The odds were stacked against us from the outset. By the time I showed up to Dough’s rehearsal space on Delancey Street, I’d put in an eleven hour day at The MTV (including a 45 minute, 35 block commute), an after-hours meeting on East 96th, and a three-subway sprint to the LES. In dress shoes. By the time I showed up to Dough’s rehearsal space on Delancey Street, they’d already rehearsed for three hours.

I plugged in the Marshall, cracked an El Presidente, and began. We had twelve songs to cover, six of which we’d never played, one of which has never been played, and one of which has been played six million times on the radio. But never by us.

By about the fourth tune — “Intent on St. Paul,” I think — I said to the guys, “Listen, it’s ok with me if we sound a little like a bar band on Friday night. The Replacements made a career out of it.”

We didn’t sound bad, we just sounded a little unsteady, a little shredded, like we were all four finding our way through a dark room and bumping into each other and knocking our heads on shit hanging from the ceiling. We struggled through “Shiver” (Friday will be the first time I’ve performed it with a band), “Radio” (pausing ten minutes to work out harmonies we’re likely to forget anyway), “Do It Again” (“This is the same progression for three minutes guys”), and “Harder To Believe.”

And then she showed up.

Walker sat up straighter in his seat. Chris started grinning, delicately arpegiating over the intro. Tony threw twin devil horns into the air. If I had a spare hand (you know how it goes, one was holding a pick the other was forming chords), I would have held a lighter aloft.


God bless her. God bless that dark November night six years ago when, out of the corner of my eye I saw a janitor sweeping a classroom in the high school across the street and said to myself, ‘I wonder what he’s thinking?’

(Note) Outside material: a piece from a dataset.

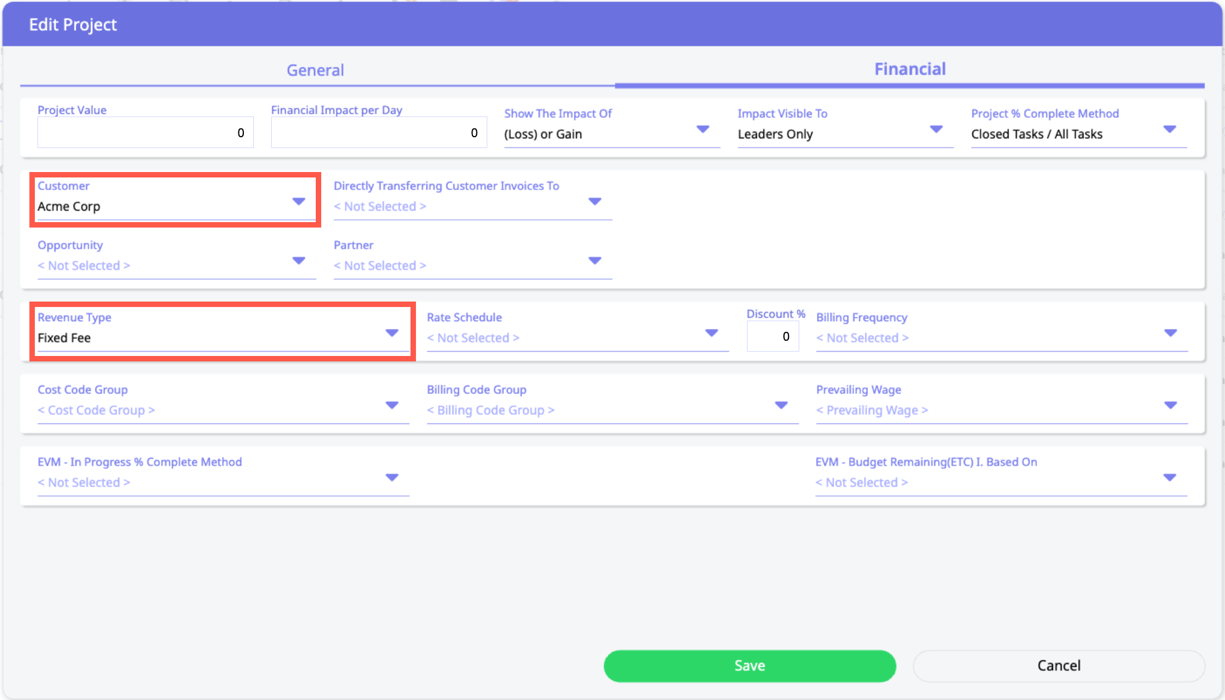Switch to the General tab
Screen dimensions: 1225x700
coord(315,70)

He was thinking about the one that got away. He was thinking he had a lot left to say to her, if he could only find some useful words. He was thinking about regret, and remorse, and the burden of words unspoken. And then he got back to work.

When “Elizabeth” entered the room last night, we all felt it. We all knew Friday’s show was gonna’ go just fine. And then we got back to work.